Aquí entra en escena la segunda máxima: “La congruencia tiene un precio y hay que estar dispuesto a pagarlo”. Pensemos lo siguiente: si ponemos la verdadera “cultura” al servicio del pueblo (no las pseudoculturas ni las ideologías en boga), entonces habremos de asumir unos “irrenunciables”. Cultivar el espíritu de nuestros estudiantes, cultivar su dimensión estética, cultivarlos en la historia, cultivar en ellos la ciencia y el pensamiento crítico, cultivar las virtudes lo mismo que cultivar su amor por México, exige tomar postura. ¡Cultivar también implica arrancar ortigas y cardos! El relativista nunca se moja las manos, nunca se toma demasiado en serio la vida de los demás, por eso nunca librará una defensa digna por las personas ni por los ideales.

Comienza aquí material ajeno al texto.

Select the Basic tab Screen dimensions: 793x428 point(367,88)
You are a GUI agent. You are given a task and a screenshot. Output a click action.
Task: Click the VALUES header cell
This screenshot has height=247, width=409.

Pretender el horizonte que nos trazamos sin estar dispuestos a vivir en congruencia, es algo impensable, inviable, insoportable e irresponsable. Ser congruente no significa ser violentos o altivos, tampoco ser soberbios y cerrados. Ser congruente significa testimoniar alegre y decididamente las convicciones más hondas. En nuestro caso, las convicciones no son otras sino las del humanismo cristiano. ¿Ese testimonio tiene riesgos? Sí; y más en este tiempo. ¿Y tiene costos? Sí. Justo es lo que apuntaba Don Manuel Rodríguez Concha: si entramos aquí es porque estamos dispuestos a pagar un precio. El precio que nos pide la UPAEP se llama “congruencia”.

Hay que estar dispuesto a pagar el precio de la congruencia al entrar al aula, al escribir un libro, al entrar a una junta de academia, al defender una causa, al votar una idea, al negar un favor… Se nos pide que plantemos cara ante la injusticia; se nos pide que no nos amedrentemos ante los poderes fácticos; se nos pide que, no por quedar bien con todos, renunciemos a nuestros valores; se nos pide que amemos apasionadamente la verdad, aunque eso nos haga parecer aburridos, anticuados o ridículos.

Porque solamente las personas que están dispuestas a pagar ese altísimo precio, son las que en realidad forjan en sus almas y en las de los demás el carácter necesario para transformar la realidad.